• [Problem to work on]: Whenever the string "panel" appears in a line below, please copy the line out.
=-=-=-=-=
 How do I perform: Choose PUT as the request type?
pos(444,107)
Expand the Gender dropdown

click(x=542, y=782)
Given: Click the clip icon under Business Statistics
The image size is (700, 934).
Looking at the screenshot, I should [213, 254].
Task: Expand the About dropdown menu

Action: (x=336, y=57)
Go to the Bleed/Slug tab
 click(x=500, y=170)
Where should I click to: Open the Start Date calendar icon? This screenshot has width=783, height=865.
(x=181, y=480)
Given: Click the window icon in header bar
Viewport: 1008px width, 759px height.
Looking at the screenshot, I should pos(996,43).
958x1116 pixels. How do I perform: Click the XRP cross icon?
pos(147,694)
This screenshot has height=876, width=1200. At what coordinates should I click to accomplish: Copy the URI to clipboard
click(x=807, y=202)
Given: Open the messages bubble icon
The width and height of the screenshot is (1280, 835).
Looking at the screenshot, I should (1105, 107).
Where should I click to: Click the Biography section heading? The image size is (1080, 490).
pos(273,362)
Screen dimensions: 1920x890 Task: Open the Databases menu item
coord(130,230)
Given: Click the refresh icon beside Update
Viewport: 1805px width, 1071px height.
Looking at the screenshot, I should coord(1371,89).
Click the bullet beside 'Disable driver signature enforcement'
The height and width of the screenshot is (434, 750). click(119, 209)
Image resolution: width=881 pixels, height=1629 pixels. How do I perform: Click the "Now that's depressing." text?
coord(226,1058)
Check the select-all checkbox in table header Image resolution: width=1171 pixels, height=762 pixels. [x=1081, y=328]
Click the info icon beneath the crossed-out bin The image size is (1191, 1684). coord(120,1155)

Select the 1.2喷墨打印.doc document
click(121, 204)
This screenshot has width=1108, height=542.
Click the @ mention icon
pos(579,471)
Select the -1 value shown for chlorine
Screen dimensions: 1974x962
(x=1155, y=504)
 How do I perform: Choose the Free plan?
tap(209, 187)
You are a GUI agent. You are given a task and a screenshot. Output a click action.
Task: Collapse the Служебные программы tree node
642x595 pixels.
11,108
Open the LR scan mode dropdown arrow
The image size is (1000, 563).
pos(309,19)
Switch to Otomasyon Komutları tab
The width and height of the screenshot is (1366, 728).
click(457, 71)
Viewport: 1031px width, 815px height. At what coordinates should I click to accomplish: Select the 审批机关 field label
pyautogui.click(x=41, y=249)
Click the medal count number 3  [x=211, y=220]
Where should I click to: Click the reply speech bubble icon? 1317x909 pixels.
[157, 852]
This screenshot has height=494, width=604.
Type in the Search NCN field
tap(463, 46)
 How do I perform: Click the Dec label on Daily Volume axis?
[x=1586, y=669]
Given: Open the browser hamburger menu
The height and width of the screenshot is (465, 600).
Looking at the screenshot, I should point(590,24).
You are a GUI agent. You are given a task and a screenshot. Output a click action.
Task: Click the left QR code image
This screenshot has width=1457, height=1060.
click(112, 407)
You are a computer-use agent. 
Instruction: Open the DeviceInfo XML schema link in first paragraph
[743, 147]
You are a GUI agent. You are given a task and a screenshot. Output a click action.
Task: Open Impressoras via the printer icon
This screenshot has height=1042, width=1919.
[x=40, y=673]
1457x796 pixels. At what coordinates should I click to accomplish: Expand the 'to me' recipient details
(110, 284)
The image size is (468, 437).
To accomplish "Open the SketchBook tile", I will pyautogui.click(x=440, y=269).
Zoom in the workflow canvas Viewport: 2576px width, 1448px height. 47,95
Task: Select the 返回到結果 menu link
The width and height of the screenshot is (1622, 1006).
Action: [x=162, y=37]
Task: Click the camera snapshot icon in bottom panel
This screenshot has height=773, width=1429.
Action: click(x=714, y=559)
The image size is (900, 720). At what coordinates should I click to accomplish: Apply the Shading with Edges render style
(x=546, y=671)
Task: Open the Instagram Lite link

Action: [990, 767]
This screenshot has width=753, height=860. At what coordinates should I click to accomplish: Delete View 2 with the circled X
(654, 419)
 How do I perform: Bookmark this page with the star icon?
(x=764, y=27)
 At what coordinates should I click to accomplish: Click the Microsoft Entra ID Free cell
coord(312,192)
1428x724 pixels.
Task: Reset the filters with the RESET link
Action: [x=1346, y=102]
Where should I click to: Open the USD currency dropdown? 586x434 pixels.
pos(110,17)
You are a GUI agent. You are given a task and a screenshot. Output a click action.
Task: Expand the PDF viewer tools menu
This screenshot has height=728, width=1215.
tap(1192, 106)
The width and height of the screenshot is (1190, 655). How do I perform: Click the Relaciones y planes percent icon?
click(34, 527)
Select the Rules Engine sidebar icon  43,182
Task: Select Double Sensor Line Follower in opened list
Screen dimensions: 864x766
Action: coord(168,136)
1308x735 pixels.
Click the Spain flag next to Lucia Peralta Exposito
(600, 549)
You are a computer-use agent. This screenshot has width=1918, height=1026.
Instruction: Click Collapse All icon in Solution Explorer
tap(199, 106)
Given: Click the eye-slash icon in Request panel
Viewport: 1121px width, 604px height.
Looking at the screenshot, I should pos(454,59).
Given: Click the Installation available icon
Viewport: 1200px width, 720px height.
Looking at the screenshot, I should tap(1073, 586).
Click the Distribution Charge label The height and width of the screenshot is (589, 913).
=-=-=-=-=
• [Task answer]:
Task: Click the camera snapshot icon in bottom panel
Given: Click the eye-slash icon in Request panel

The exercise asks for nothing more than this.